Just remain relaxed, allow your mind to slow down in such public situations. When you hear someone sniff, instantly challenge your thoughts and realise majority of events you usually are convinced are directed at yourself are due to other motives.

Again, cognitive behavioural therapies are needed to professional guide you past this abnormal thought processing.

Click here to read more about Old Factory Reference Syndrome and how it may be overlapping with your physical condition.

*4) Intolerance testing, dietary structure*
It is important to try to get as many tests for intolerance done. As stated earlier, I am from England so they are free on the NHS. 
The main 2 tests would be the hydrogen breath test for SIBO and the Celiacs disease test. These can allow you to see which foods to eliminate from your diet and also put your mind at ease if you aren't sensitive to such products.
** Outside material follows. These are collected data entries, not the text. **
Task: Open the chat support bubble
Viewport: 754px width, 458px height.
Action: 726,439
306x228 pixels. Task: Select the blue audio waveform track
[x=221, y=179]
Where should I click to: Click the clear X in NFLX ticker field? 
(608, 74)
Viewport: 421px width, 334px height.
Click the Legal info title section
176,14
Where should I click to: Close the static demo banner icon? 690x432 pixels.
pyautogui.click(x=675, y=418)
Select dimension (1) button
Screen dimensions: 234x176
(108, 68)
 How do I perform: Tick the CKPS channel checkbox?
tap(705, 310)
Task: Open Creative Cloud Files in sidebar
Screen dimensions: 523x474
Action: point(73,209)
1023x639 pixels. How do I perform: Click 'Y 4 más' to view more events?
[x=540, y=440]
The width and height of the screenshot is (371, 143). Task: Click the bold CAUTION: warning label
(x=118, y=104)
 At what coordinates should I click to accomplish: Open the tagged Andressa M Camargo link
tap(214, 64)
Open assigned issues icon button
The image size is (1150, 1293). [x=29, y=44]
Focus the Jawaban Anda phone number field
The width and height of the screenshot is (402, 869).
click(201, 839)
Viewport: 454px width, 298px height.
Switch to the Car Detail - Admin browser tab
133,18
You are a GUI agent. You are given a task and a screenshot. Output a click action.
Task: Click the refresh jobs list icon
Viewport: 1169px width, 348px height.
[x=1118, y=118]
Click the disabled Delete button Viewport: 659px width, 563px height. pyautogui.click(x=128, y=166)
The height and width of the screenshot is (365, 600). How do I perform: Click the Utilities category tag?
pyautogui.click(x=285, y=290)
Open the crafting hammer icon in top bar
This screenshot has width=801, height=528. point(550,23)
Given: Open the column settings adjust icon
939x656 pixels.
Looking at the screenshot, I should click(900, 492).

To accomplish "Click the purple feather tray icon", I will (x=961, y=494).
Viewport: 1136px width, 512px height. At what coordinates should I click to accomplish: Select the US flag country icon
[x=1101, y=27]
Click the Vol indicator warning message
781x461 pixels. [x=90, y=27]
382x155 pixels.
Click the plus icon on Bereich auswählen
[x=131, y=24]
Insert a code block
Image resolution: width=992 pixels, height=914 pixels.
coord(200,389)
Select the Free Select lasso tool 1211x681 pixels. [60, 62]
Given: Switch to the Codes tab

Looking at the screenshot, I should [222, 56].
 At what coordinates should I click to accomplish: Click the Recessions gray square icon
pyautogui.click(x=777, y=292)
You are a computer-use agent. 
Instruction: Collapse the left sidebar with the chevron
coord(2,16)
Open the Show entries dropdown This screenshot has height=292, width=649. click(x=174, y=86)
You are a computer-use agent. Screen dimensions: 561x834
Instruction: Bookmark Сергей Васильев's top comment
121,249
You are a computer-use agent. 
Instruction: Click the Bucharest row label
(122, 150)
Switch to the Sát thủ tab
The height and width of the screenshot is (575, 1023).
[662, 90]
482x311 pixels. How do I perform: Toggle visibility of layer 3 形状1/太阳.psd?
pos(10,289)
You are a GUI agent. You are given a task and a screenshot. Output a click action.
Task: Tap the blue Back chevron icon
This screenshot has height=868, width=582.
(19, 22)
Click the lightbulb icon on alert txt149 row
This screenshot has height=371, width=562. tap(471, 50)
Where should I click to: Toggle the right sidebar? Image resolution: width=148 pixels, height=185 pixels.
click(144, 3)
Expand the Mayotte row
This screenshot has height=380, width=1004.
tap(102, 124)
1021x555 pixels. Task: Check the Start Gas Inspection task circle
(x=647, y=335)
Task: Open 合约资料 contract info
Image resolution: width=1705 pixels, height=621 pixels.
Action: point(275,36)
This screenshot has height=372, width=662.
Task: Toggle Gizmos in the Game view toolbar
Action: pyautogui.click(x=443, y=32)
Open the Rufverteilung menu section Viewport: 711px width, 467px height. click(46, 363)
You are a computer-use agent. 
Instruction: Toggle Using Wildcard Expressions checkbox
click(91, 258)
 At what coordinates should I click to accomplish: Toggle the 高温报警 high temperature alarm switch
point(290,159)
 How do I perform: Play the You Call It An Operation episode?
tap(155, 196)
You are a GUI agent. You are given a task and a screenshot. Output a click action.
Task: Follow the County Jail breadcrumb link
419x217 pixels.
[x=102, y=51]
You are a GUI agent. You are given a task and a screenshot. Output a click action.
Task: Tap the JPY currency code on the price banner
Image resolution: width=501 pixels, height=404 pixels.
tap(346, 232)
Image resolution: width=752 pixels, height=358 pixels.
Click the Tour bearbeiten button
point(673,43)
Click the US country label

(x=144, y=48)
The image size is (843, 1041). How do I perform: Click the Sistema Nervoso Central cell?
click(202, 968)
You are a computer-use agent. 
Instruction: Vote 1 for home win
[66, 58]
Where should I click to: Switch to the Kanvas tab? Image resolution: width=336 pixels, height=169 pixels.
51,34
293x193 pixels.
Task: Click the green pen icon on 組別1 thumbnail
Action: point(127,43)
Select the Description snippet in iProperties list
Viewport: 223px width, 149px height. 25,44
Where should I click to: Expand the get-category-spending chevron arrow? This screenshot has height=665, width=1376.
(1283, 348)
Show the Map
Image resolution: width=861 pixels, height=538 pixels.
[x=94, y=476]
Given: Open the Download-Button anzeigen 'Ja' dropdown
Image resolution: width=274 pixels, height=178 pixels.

It is also important to document your diet in a diary form. Write down your meals and times very carefully and ensure you keep this documentation detailed daily, do not give up or skip days. This documentation allows us to see how we felt emotionally/physically each day and look for correlations to our diets. It can spot if it gave us diarrhea/constipation, allowing us to make eliminations, and most importantly in my opinion make sure we are not fooling ourselves. So many ibs sufferers are actually living a very unhealthy diet lifestyle with small periods of extreme dieting. Document daily for the long term and ensure you find what suits you, then stick to it.

Ensure 6-8 glasses of water are consumed each day too, it may be worthwhile avoiding large fluid intake during meals as it is known to dilute the digestive acids. Peppermint tea is also great to reduce bloating and aid digestion. Here are some tips to aid digestion, try follow whatever can help you.

Supplements can then be used to combat the symptoms which may be consistent:
-Loperamide can reduce b/m's each day, greatly decreasing faecal odour incontinence. 
-Probiotics can reduce gas, bloating and aid digestion.
-Digestive enzymes can also break food down easily and put less stress on the digestive symptom.
-Chlorophyll can reduce odour in our colon and stool.

I advise to see a dietician who can work with you alongside this dietary process, who can also offer advice and ensure you don't stray back into bad eating habits. (Which if you suffer from depression can almost be compulsive). 
Physical exercise is also important, such as brisk walking 20-30 minutes a day depending on your age or weight.

*5) Pelvic Floor Dysfunction Testing *
You may also need to be tested for any physical dysfunction of the pelvic floor. This is linked to flatus incontinence, aswell as difficulty evacuating stools. You would likely be given biofeedback and exercises to strengthen your muscles, however this takes time and dedication. You would need to consult your doctor for reference.

For me, I went through some bullying at school in my early teenage years which made me incredible anxious to go to school. I began to get emotional ibs due to low self-esteem, anxiety and stress which was at first in the form of diarrhea each morning. However, I overlooked this at the time. Eventually my pelvic floor became weaker due to the chronic diarrhea so was not exercised correctly.

Please read about pelvic floor dysfunction, it includes causes and treatment options.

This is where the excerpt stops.